The current account balance of the country, which was in surplus last year has already registered a deficit of over $2.6 billion by January, 2012 and there is no hope of a reversal in this trend in the remaining months of the year.

The C/A deficit, it may be mentioned, would have been much larger if home remittances had not jumped to a record level.

However, the sustainability of this source of financing is definitely a matter of contention, which tends to increase the vulnerability of the country to external shocks.

The PIDE, in our view, has also done a service by highlighting the shift in the mode of budgetary borrowings and its impact on the effectiveness of monetary policy.

Up to now, most of the comments on this policy change had revolved around curtailment of credit to the private sector and the increase in lending rates.

Hopefully, policy-makers and other analysts would now be in a better position to understand and appreciate the existence or accentuation of price pressures in the economy at a time when monetary policy of the country as denoted by the level of discount/bank rate was kept reasonably tight.

What blunted the efficacy of such a policy was obviously consistent injection of liquidity by the State Bank through the commercial banks to satisfy the unending appetite of the government for finances to bridge its budget deficit.
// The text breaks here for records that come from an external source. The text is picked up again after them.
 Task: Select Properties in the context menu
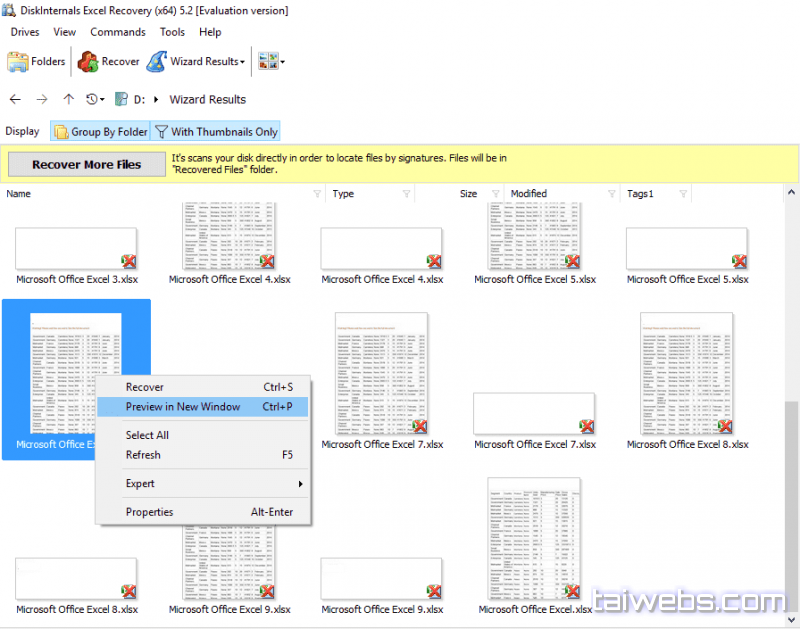(x=149, y=512)
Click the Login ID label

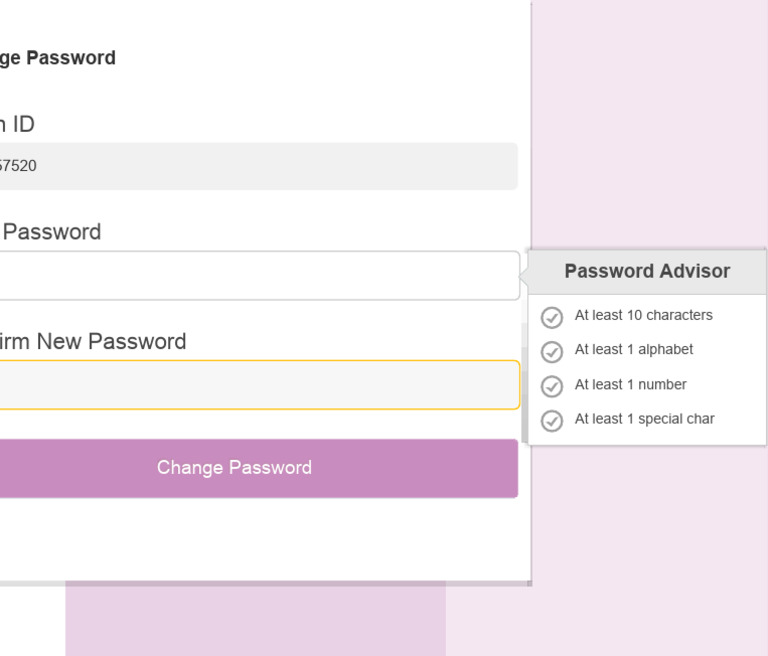[x=17, y=124]
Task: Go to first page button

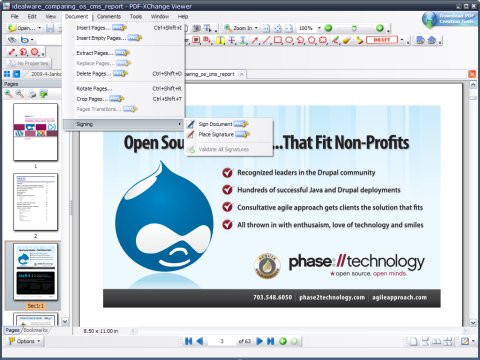Action: [188, 341]
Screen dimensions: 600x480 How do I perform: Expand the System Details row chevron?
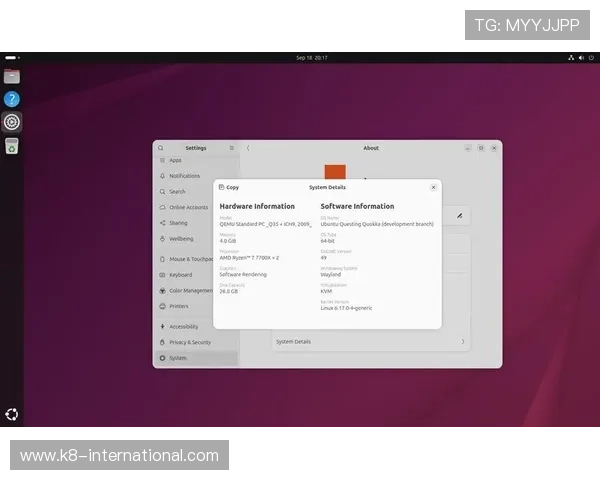click(462, 342)
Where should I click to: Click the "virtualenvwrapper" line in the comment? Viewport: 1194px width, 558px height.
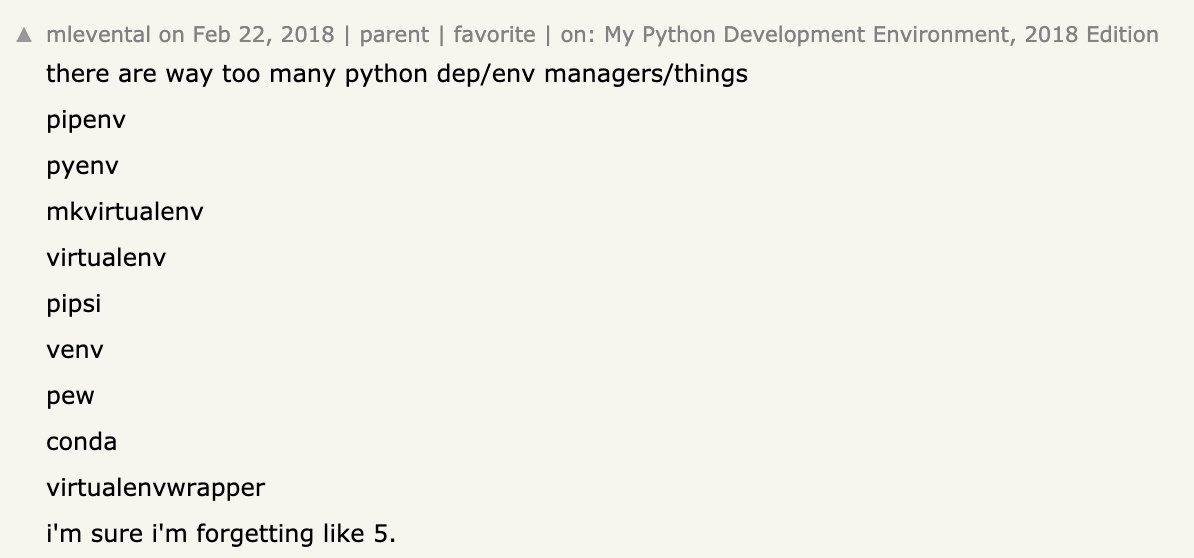pos(156,488)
Contrary to the established practice, it also suited the commercial banks to assume an intermediary role between the central bank and the government because it provided them the opportunity to earn higher profits without raising their own resources and taking undue risks.

Clearly, the PIDE report has been released at the right time and is specifically meant to warn the government that the economy of the country is in a poor shape and cannot sustain the burden of populist measures which seems to be a preferred strategy at the moment to influence the outcome in the coming elections.

Such a mindset is of course sad and would destabilise the economy further, with the result that the incoming government would have to make greater efforts and adopt harsher measures to rehabilitate the economy and put it on a sustainable path of development.

Obviously, it would have been much better to leave the house in good order and set a worthy precedent to be followed by others but in the present circumstances, this seems to be no more than wishful thinking.

Anyhow, the PIDE has done its professional duty and we could only hope that its observations and advice are somehow able to strike the right chords in the right quarters.